Measuring greenhouse gas from ponds improves climate predictions

Measuring greenhouse gas from ponds improves climate predictions

Shallow lakes and ponds emit significant amounts of greenhouse gases into the atmosphere, but emissions from these systems vary considerably and are not well understood.

Now, a new Cornell University-led study measures methane and carbon dioxide emissions from 30 small lakes and ponds (one acre or less) in temperate areas of Europe and North America, revealing that the smallest and shallowest bodies of water exhibit the greatest variability over time.

The paper marks an important step toward calibrating climate models so they better predict emissions from inland waterbodies, and it points to the need to study small waterbodies more closely.

“This study helps understand both the drivers of greenhouse gas concentrations, and importantly, what makes some ponds more variable in their concentrations,” said Meredith Holgerson, assistant professor of ecology and evolutionary biology and senior author of the study, published in the journal Limnology and Oceanography.

“The paper points to patterns across a broad geographic range, such that we can actually get in and predict which waterbodies are going to vary and will be most variable, and it confirms that we need to go out and sample frequently,” said Nicholas Ray, a postdoctoral researcher in Holgerson’s lab and the paper’s first author.

Holgerson and colleagues have previously estimated that shallow lakes and ponds may contribute 5% of the global methane emissions to the atmosphere.
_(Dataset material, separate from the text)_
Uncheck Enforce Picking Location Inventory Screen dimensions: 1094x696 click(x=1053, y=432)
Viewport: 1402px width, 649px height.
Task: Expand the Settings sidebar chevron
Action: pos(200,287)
But without accurate measurements across many water bodies, they said, the true number could be as little as half or as much as twice that percentage.

 

While some small lakes and ponds emit greenhouse gasses in consistent, predictable amounts, others are highly variable. Understanding these dynamics is important as carbon dioxide and methane act as greenhouse gases in the atmosphere, with methane being 25 times more potent at trapping heat than carbon dioxide.